Joanne Gray
Senior Deputy Registrar."
7 Upon the trial resuming this morning that memorandum was provided to counsel and the opportunity given to obtain instructions. Instructions having been obtained, the juror with whom the Senior Deputy Registrar had the conversation was then called to give evidence. I should add that I spoke briefly with the Senior Deputy Registrar simply to identify the juror so that he could be segregated from the other jurors and, ultimately, examined if that was appropriate. The instruction to segregate that juror was given to the Sheriff's officer and that was done. He was ultimately called to give evidence and that evidence appears at page 468 and 469 of the transcript.
8 Counsel was again given the opportunity of obtaining instructions and then made submissions.
9 It is Mr Thangaraj's application that the jury should be discharged. He says in the alternative that the particular juror should be discharged and further submits that the separate discretion which would then arise, as to whether the trial should proceed, should be exercised by then discharging the reduced panel of only ten jurors.
10 The basis upon which Mr Thangaraj makes his application for the discharge of the panel or, alternatively, the discharge of the juror and the consequential discharge of the panel, is that the juror was not forthcoming when giving evidence. He, therefore, has no confidence that the juror has been frank as to what he knows. He surmises that he may well know prejudicial material which he is not disclosing and nothing by way of further questioning is likely to elicit such material.

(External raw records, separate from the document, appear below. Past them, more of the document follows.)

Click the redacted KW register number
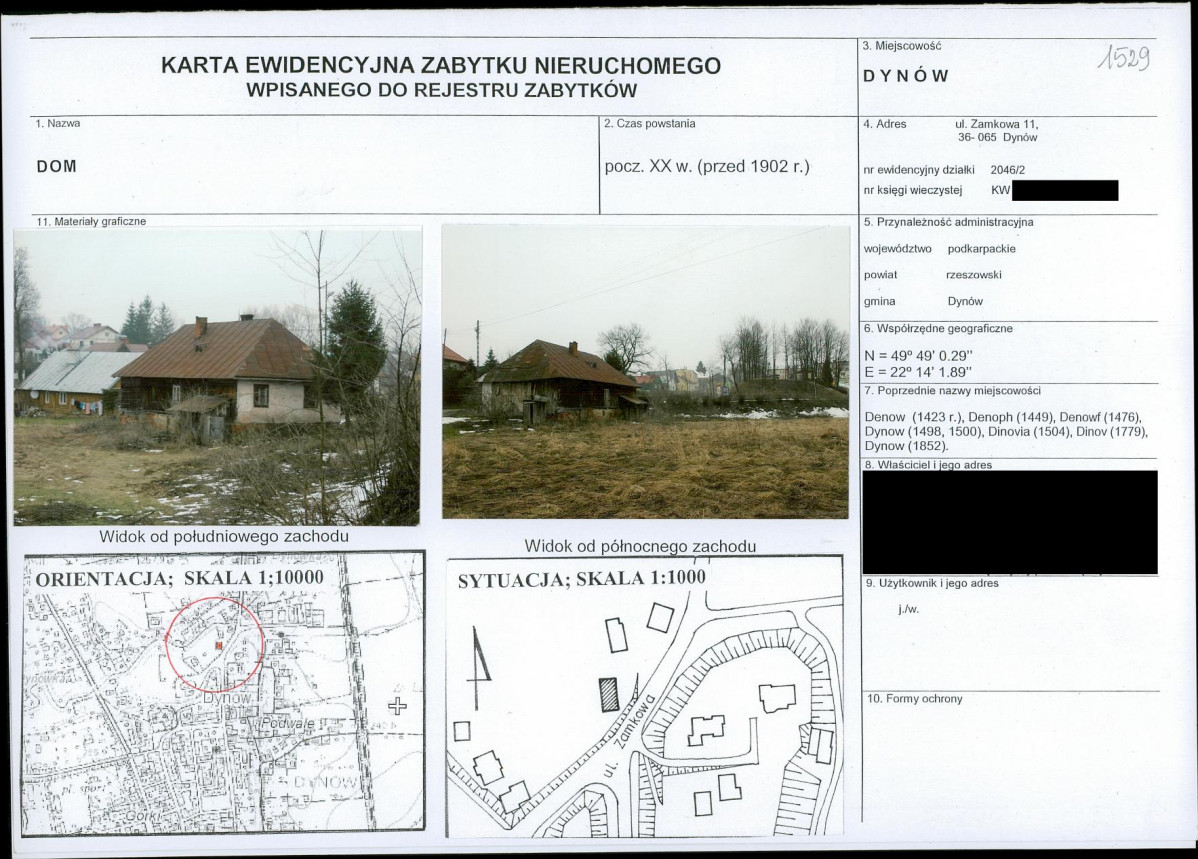Image resolution: width=1198 pixels, height=859 pixels. [x=1064, y=190]
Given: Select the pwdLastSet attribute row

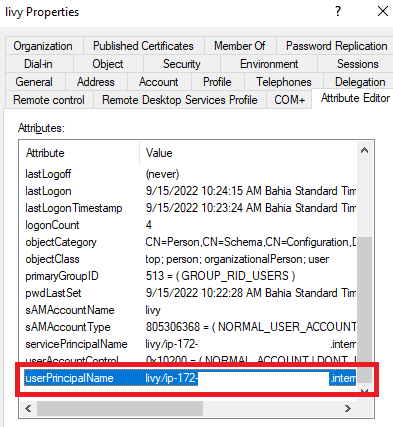Looking at the screenshot, I should (x=190, y=293).
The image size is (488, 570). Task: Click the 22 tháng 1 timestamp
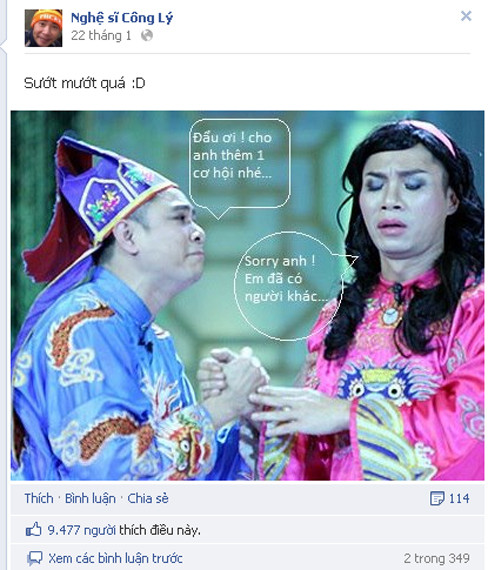point(101,36)
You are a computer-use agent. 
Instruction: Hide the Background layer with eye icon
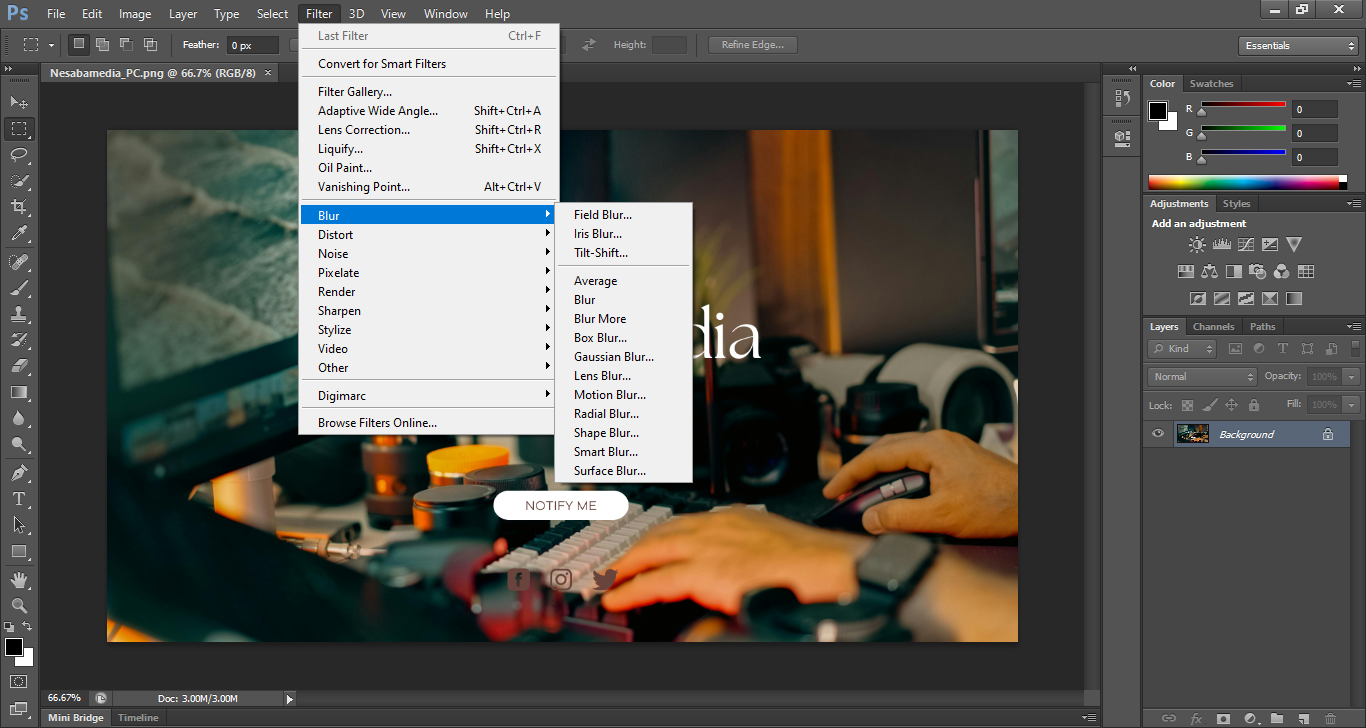point(1158,434)
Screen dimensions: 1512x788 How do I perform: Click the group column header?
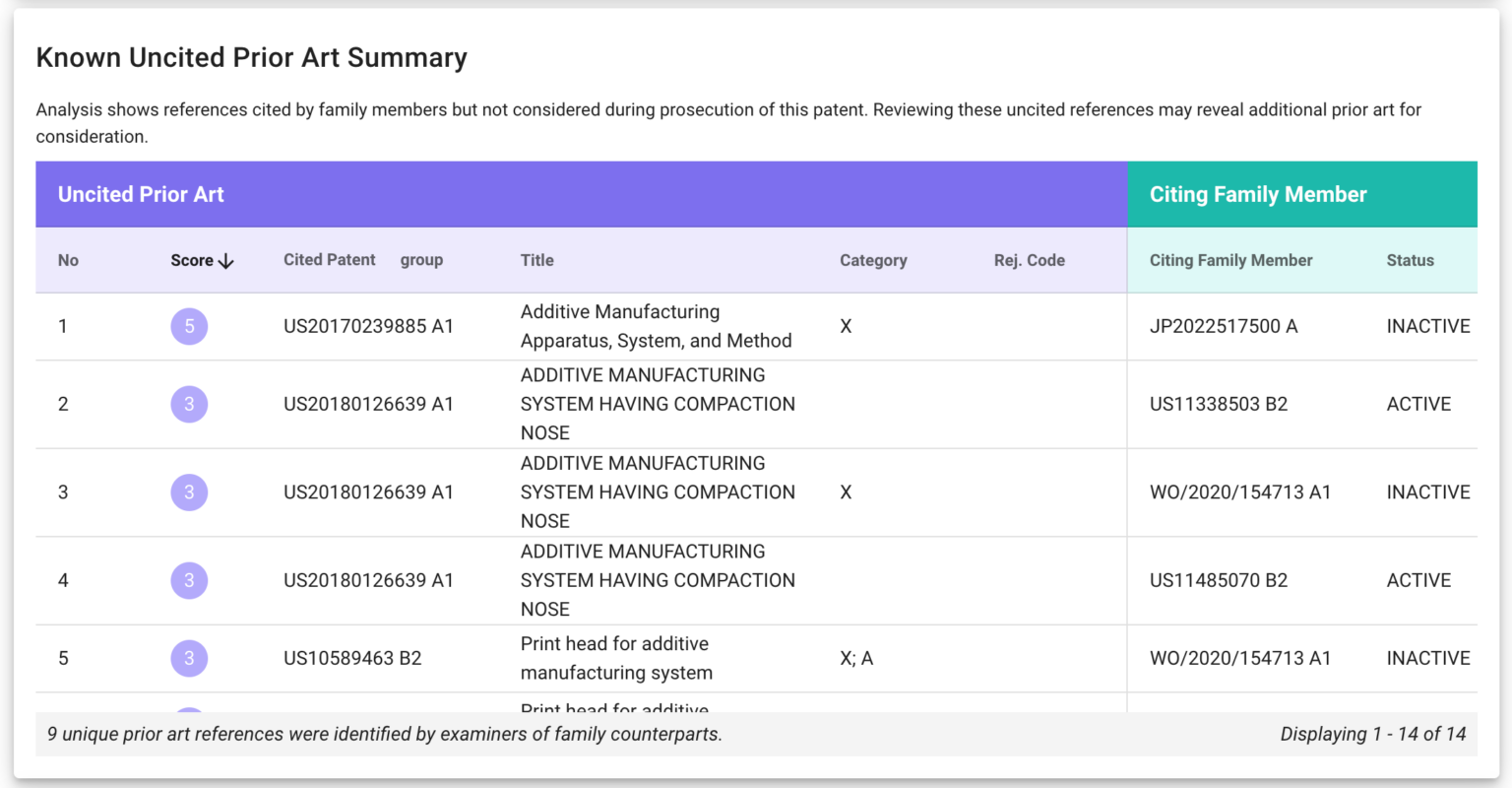pos(421,260)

11 The Crown says, on the other hand, that there is no basis for discharging the juror. He acknowledges that to some degree, perhaps to a large degree, he was not forthcoming when originally examined, such that specific questions had to be asked of him before the material that appears in the transcript became available. Nonetheless, he points out that the juror had the stress and the embarrassment of having been segregated from his fellow jurors, together with the knowledge that he had, to some degree, departed from the warnings that had been repeatedly given to him and other jurors that they were not to discuss the trial or the evidence.
12 Dealing with these submissions, when I first read the memorandum my concern was the same concern that had led me to discharge the previous jury, namely, the possibility that highly prejudicial material relating to the accused's criminal record may have come to the notice of the juror. However, it is clear that the accused's past was not an aspect of the conversation between the juror and the officer from the Supreme Court. Nonetheless, there was allusion to a further conversation at Church where something had been said.
13 I am quite satisfied, however, that my early misgivings in this respect were unfounded and that the entire conversation related to the history of this trial.
14 Two issues arise: The first is whether the hunch of counsel for the accused that this witness is concealing prejudicial material from the Court is well founded. The second is, I suppose, the alternative possibility whether one can be reasonably confident that, at the end of the day, this juror has disclosed what he knew, that is, that he is not holding something back.
15 Now, it has to be said that the juror was not forthcoming when initially asked about his discussions with others concerning this trial. I accept, however, that he was embarrassed because he plainly had departed from the warnings that he had repeatedly been given. Although it did require direct questioning, I nonetheless believe that ultimately he provided the Court with such knowledge as he had.
16 It is perhaps instructive to ask: What could he possibly have known that he may have withheld? The answer is, of course, pure speculation. It is possible, I suppose, that it came to his notice from these discussions that the previous jury in the trial before Patten AJ was a hung jury. If that were so, then that would be a matter favourable to the accused, which Mr Thangaraj for the accused, acknowledged.
17 One must, indeed, speculate much further before prejudice could arise that the conversation included jury numbers and the possible view of the particular person who was said to have been on the previous jury.
18 A number things will be noticed about the conversation at Church as related by the juror. First, nothing in the conversation with the Supreme Court officer was prejudicial to the accused. There was a reference to the fact that he knew that there had been a previous trial but that was a matter disclosed to this jury at the very outset of the trial. The only source of possible prejudice must concern the conversation at Church. It appears that one of the Church members was a previous jury member. However, the conversation as related by the witness was a conversation not with that person but his wife, and the juror's wife. I accept the juror's account as ultimately given that when he recognised, having come to the conversation late, that it concerned the same trial, he put an end to the conversation.
19 The juror was asked whether he had spoken to other jury members about his Church conversation. His answer was in these terms:
"No, nobody knows about that, no. Hang on; hang on. I'm sorry, I can't remember that. I don't think so but I could have said something; just that I was, that I stopped."
20 The impression I got from that evidence was that he may well have mentioned the coincidence, which is remarkable, that someone from his Church group had been on a previous jury, and that he had put an end to the conversation once that came to his notice.
21 It seems to me, taking all these matters into account, that there is no basis upon which the jury should be discharged; that I should decline to discharge the particular juror and that the third question (as to the discharge of the reduced panel), therefore, does not arise.